• **BRANO PROPOSTO**
◇ ◇ ◇ ◇ ◇
In questa prospettiva, proprio la legge n.219/2017 – al netto dei pur esistenti deficit che possono intravedersi al suo interno[12] – proseguendo la linea tracciata dalla legge n.6/2004[13], sembra essersi pienamente coniugata e coordinata con alcuni punti di partenza offerti dalla giurisprudenza della Corte di Cassazione – al cui interno un ruolo fondamentale hanno svolto la Presidente Luccioli e la nota sentenza Englaro –. Ciò in uno spirito di piena e leale cooperazione, che ha visto, nel caso di specie, la legge fissare in termini astratti alcuni elementi di base già valorizzati in precedenza dalla giurisprudenza di legittimità all’interno di una disciplina che si presta, poi, ad essere attuata dal giudice nel caso concreto. Tutto all’interno di un circuito circolare che è destinato ad ulteriormente arricchirsi attraverso l’opera ermeneutica del giudice, al quale spetterà, eventualmente di colmare le lacune esistenti attraverso il ricorso ai principi fondamentali del sistema dotato di immediata precettività o di investire la Corte costituzionale per verificare l’esistenza di disposizioni che determinano uno iato con questi stessi principi, riletti anche attraverso le Carte dei diritti sovranazionali
Del resto, la stessa presa di posizione della Corte costituzionale nel già ricordato caso Cappato, nel concedere al legislatore un termine per normare la materia, non risulta essere tanto espressione di un conflitto fra giudici e legislatore ma, più che mai, desiderio di dialogo, di riconoscimento del ruolo istituzionale che legislatore e giudici hanno, ciascuno, all’interno delle prerogative costituzionali.
Alla medesima prospettiva di cooperazione credo debba ispirarsi l’attività del giudice chiamato ad affrontare questioni biogiuridiche.
Ciò vale, anzitutto, quando il giudice maneggia fonti sovranazionali.
In questa prospettiva si muovono nono solo i protocolli d’intesa conclusi fra le più alte giurisdizioni nazionali e la Corte edu a partire dal dicembre 2015[14] , ma lo stesso Protocollo n.16 annesso alla CEDU, che, non appena ratificato dall’Italia, offrirà alle Alte Corti nazionali la possibilità di dialogare direttamente con la Corte edu, formulando richieste di parere preventivo al quale seguiranno risposte del giudice europeo “non vincolanti”, anch’esse aperte al confronto franco ed aperto con il giudice nazionale e dunque ad una logica non di contrapposizione, ma di piena ed autentica cooperazione. Non è un caso che l’Adunanza Plenaria della Cassazione francese abbia, pr prima, attivato tale meccanismo in materia di maternità surrogata[15]
Per altro, verso, è fin troppo facile notare quanto decisivo sia stato l’impulso della giurisprudenza della Corte edu su diverse materie eticamente sensibili.
◇ ◇ ◇ ◇ ◇
• **ATTIVITÀ DA SVOLGERE**
**A)** Modifica il brano da "Alla medesima prospettiva" fino a "maneggia fonti sovranazionali." compreso, mettendo "bioetiche" al posto di "biogiuridiche".
**B)** Secondo il brano, da quando sono stati conclusi i protocolli d'intesa fra le più alte giurisdizioni nazionali e la Corte edu?
Per rispondere serve soltanto il brano, senza ricorrere ad altre fonti.

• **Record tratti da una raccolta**
◇ ◇ ◇ ◇ ◇
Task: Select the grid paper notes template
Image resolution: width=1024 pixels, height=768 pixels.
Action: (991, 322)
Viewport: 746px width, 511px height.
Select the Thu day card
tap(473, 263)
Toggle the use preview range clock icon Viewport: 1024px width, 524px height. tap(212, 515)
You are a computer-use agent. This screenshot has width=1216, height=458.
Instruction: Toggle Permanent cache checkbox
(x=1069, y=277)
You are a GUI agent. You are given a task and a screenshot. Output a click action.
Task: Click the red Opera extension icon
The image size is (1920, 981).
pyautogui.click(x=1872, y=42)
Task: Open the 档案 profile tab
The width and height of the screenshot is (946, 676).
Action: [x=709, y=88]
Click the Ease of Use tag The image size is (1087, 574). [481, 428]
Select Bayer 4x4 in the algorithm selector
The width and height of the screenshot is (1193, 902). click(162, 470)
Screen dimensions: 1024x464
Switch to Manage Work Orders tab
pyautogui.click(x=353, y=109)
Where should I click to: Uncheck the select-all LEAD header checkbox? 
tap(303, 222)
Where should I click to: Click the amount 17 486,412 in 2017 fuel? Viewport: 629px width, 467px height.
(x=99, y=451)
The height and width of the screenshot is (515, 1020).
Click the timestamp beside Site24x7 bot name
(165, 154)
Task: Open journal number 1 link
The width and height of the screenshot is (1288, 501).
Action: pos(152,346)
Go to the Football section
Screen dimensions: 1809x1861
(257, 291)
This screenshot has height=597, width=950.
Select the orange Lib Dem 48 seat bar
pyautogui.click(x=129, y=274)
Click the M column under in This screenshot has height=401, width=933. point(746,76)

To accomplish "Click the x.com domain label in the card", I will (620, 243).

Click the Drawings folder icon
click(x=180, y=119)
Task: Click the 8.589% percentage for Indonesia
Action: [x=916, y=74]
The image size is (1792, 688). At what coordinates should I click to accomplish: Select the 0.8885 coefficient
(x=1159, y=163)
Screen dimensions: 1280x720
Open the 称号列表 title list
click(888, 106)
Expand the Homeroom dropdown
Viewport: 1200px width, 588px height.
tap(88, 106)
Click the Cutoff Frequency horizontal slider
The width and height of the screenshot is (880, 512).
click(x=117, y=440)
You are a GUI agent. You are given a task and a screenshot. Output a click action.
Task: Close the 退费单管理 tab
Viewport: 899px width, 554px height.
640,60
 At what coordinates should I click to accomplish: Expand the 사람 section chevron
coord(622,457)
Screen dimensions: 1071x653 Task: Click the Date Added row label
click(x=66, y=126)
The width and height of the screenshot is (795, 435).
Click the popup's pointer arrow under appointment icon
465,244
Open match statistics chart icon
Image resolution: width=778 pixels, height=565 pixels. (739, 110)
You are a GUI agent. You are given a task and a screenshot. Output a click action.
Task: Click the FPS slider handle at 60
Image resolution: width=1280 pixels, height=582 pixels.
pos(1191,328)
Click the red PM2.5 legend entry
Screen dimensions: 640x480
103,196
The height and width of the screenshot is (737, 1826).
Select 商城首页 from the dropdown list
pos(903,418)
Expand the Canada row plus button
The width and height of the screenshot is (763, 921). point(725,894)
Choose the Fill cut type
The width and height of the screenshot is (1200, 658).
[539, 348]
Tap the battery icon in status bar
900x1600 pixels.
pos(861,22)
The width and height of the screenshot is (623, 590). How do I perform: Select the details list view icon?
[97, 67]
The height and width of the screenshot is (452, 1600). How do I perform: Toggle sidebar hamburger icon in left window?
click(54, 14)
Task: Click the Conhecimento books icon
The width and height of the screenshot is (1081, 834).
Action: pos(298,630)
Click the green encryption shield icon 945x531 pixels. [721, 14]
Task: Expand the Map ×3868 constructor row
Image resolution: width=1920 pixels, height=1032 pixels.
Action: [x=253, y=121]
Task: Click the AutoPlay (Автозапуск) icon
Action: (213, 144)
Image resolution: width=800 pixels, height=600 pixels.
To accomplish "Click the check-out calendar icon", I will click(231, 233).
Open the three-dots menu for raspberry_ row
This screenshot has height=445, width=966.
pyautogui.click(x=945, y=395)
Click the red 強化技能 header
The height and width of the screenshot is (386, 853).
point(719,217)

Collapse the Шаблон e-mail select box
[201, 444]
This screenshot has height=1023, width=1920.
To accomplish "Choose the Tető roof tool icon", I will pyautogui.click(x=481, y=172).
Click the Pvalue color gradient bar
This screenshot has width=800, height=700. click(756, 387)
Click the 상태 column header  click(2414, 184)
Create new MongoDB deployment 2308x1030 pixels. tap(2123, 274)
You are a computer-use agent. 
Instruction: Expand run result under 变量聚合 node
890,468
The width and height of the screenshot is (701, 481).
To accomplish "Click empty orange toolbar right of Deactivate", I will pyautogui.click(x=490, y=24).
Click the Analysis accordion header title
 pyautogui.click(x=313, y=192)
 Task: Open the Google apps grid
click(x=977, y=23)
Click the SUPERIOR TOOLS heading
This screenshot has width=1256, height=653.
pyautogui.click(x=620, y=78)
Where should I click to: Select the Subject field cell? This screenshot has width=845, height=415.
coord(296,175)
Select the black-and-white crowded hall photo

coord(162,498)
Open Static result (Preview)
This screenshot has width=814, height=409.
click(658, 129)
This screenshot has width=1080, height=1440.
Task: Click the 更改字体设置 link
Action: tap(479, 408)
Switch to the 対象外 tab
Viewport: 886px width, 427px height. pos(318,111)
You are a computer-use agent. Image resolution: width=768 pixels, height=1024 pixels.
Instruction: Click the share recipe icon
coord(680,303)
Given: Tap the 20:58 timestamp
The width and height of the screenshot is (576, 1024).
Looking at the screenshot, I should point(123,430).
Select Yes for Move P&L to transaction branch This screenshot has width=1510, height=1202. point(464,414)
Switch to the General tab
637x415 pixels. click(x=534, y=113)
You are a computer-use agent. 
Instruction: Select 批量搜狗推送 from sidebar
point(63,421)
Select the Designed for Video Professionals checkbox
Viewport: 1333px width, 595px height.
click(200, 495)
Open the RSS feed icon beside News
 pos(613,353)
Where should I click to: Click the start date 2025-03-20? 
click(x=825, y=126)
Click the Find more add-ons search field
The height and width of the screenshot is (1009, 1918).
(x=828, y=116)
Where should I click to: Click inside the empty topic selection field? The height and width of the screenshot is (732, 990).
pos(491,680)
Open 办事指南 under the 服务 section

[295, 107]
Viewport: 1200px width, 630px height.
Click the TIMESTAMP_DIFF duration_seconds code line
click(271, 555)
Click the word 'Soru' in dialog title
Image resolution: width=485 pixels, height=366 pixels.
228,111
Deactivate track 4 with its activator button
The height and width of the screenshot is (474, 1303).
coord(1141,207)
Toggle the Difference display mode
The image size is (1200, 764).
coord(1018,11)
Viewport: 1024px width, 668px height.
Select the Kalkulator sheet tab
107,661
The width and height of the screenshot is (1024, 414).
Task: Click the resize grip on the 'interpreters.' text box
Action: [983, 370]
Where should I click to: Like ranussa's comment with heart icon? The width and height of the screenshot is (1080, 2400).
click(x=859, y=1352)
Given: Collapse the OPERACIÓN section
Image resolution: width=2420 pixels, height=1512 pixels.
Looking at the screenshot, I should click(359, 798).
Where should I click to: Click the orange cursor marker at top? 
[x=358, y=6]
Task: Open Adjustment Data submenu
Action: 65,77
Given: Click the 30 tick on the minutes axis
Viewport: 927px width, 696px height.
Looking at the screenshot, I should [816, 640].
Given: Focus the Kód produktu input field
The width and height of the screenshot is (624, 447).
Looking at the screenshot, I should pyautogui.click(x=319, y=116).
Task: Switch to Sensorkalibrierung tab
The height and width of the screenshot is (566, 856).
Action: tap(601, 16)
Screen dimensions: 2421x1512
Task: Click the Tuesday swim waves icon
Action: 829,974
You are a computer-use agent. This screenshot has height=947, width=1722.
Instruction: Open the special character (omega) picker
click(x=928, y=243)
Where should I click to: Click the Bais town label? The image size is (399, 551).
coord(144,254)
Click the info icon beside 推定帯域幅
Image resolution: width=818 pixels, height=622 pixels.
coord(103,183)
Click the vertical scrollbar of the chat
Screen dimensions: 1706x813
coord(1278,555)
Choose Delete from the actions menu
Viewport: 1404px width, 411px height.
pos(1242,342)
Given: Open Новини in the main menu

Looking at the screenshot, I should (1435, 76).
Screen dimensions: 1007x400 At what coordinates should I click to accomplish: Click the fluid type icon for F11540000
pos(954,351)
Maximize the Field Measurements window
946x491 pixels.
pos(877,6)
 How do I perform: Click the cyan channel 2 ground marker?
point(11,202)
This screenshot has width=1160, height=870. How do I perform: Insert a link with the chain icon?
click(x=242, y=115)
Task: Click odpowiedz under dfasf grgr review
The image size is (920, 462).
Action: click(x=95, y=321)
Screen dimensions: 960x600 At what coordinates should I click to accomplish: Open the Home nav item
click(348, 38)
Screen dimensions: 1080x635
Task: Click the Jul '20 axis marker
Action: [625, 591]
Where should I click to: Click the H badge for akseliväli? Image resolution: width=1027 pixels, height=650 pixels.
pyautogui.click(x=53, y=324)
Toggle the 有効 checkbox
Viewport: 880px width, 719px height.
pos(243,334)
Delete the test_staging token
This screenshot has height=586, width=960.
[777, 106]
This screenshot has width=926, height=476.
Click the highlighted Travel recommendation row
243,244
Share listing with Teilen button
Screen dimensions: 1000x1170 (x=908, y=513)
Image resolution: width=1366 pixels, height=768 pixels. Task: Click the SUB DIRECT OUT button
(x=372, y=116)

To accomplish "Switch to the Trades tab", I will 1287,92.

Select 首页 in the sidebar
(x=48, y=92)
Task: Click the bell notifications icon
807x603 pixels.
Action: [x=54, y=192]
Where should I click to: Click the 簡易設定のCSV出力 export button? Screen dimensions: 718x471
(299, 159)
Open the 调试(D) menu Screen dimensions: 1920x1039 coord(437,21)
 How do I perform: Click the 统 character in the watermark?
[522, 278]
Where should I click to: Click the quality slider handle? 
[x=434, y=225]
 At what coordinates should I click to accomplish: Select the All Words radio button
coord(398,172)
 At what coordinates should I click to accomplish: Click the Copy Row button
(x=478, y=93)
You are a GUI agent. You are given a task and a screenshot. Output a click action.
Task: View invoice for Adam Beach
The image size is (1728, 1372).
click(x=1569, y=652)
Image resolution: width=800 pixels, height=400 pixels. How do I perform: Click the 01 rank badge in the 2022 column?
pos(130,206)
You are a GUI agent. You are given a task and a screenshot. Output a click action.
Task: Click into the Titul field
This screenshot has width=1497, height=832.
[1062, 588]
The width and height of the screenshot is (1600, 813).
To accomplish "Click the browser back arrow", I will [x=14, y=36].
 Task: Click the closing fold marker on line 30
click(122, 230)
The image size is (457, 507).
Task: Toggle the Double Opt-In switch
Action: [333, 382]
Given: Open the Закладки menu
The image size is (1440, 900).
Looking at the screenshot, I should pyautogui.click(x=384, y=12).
◇ ◇ ◇ ◇ ◇
• **RISULTATI DELL'ESERCIZIO**
**A)**
Alla medesima prospettiva di cooperazione credo debba ispirarsi l’attività del giudice chiamato ad affrontare questioni bioetiche.
Ciò vale, anzitutto, quando il giudice maneggia fonti sovranazionali.

**B)** Dal dicembre 2015.